▸ WHAT TO PRODUCE
Beginning with the line that contains "Click the sidebar collapse hamburger icon" and concluding with the final line of the listing below, output each line exactly, and only those lines.

▸ MATERIAL PROVIDED
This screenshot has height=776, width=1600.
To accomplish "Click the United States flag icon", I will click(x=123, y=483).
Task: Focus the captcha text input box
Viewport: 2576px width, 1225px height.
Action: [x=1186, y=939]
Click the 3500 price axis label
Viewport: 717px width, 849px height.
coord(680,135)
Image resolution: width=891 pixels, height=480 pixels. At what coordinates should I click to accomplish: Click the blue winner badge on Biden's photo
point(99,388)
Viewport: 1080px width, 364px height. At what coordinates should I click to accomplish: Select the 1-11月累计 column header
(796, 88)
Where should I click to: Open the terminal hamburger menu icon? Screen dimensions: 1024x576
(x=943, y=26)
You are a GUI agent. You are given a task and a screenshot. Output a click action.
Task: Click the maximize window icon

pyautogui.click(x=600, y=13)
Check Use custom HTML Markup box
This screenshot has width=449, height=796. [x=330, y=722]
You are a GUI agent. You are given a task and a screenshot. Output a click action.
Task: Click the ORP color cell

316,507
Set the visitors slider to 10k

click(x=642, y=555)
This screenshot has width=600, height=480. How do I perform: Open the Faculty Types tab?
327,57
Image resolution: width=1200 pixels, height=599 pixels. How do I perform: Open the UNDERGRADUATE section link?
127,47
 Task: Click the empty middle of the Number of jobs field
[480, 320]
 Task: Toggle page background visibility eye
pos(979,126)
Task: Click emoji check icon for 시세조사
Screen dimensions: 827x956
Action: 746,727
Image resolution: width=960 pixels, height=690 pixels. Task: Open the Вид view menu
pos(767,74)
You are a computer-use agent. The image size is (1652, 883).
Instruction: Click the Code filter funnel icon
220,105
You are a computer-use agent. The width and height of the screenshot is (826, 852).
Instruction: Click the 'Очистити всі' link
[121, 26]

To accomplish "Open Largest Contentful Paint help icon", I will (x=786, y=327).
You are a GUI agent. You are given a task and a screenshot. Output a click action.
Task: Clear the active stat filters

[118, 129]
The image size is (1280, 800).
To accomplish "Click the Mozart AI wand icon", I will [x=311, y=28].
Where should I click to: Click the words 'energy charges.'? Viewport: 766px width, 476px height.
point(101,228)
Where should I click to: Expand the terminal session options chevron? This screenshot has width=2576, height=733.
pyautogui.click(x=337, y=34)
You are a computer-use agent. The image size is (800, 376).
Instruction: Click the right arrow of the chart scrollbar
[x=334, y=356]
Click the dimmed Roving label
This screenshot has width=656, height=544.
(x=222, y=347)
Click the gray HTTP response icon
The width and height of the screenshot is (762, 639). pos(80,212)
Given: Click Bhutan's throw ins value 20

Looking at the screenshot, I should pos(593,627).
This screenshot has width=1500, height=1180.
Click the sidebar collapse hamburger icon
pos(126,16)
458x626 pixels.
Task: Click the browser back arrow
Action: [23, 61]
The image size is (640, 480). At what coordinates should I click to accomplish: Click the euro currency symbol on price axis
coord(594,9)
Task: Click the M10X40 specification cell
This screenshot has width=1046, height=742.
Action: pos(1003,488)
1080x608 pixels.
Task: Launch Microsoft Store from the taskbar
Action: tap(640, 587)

▸ TASK RESPONSE
Click the sidebar collapse hamburger icon
pos(126,16)
458x626 pixels.
Task: Click the browser back arrow
Action: [23, 61]
The image size is (640, 480). At what coordinates should I click to accomplish: Click the euro currency symbol on price axis
coord(594,9)
Task: Click the M10X40 specification cell
This screenshot has width=1046, height=742.
Action: pos(1003,488)
1080x608 pixels.
Task: Launch Microsoft Store from the taskbar
Action: tap(640, 587)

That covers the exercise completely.